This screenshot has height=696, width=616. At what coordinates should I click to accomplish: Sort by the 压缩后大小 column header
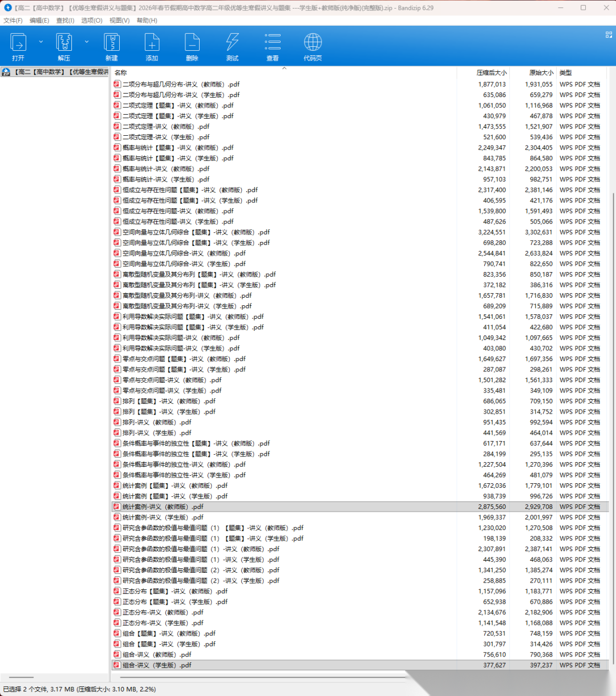[x=491, y=73]
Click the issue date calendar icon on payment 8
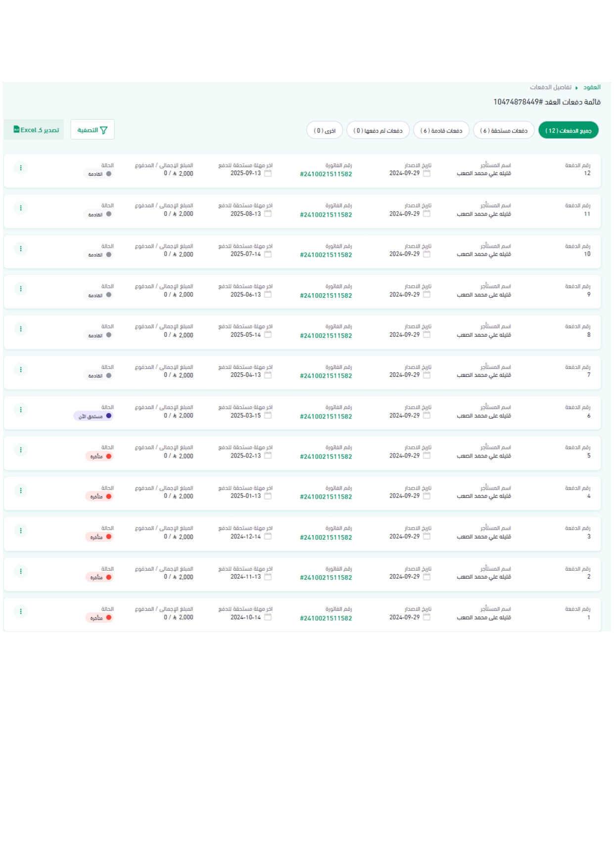This screenshot has width=614, height=868. click(426, 335)
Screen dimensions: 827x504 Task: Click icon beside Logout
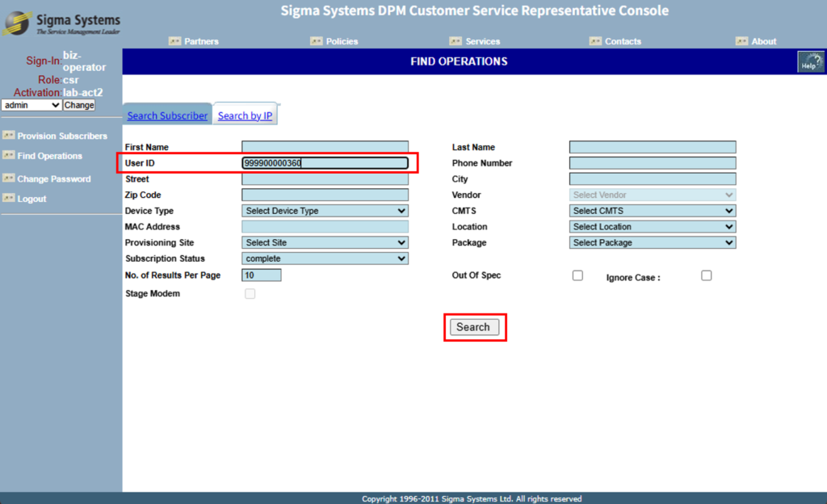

··········

- EXERCISE INSTRUCTIONS:
The whole listing above should be restated word for word, minus any images.

- RESPONSE BOX:
This screenshot has height=696, width=616. At what coordinates should I click to accomplish: Sort by the 压缩后大小 column header
[x=491, y=73]
Click the issue date calendar icon on payment 8
This screenshot has width=614, height=868. click(426, 335)
Screen dimensions: 827x504 Task: Click icon beside Logout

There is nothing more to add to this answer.